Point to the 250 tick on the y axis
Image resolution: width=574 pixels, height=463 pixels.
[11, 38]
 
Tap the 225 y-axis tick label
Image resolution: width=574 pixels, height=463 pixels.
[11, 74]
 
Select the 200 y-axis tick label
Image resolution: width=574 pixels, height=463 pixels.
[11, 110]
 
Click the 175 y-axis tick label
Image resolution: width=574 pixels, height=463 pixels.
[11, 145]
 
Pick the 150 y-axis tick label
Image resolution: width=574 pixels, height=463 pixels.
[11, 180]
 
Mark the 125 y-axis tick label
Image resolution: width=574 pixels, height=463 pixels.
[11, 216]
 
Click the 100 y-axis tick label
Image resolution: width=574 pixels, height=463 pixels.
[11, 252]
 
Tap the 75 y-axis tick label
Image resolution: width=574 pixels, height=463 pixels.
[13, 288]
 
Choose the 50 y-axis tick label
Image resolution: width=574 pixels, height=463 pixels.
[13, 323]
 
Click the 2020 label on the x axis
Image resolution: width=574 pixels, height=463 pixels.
• • • • • • •
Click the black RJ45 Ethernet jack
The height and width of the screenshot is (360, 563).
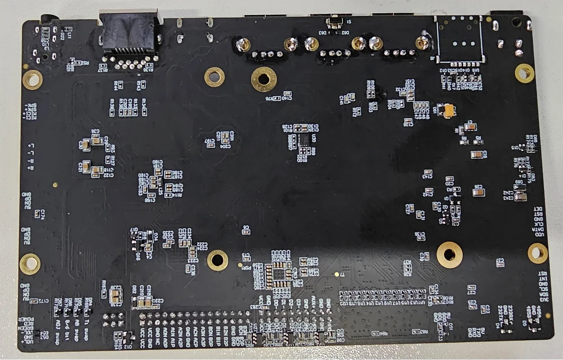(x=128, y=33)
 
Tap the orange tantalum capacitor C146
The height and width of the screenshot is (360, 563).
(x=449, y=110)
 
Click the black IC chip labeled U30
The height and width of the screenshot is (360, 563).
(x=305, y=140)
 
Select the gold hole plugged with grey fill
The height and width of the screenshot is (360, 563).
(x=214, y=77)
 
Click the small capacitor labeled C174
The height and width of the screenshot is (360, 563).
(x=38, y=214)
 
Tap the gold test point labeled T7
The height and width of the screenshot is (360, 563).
• • • • • • •
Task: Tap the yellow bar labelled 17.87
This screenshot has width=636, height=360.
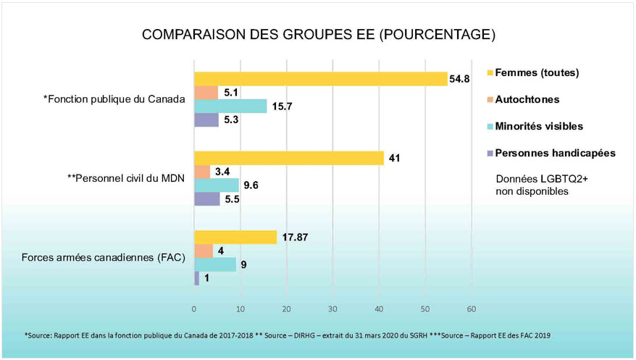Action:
• • • • • • •
▶ [Written task]:
Tally the lines of the records that contain the string "tick", treating uppercase and lowercase as distinct, and give only the number.

▶ [Result of the task]:
9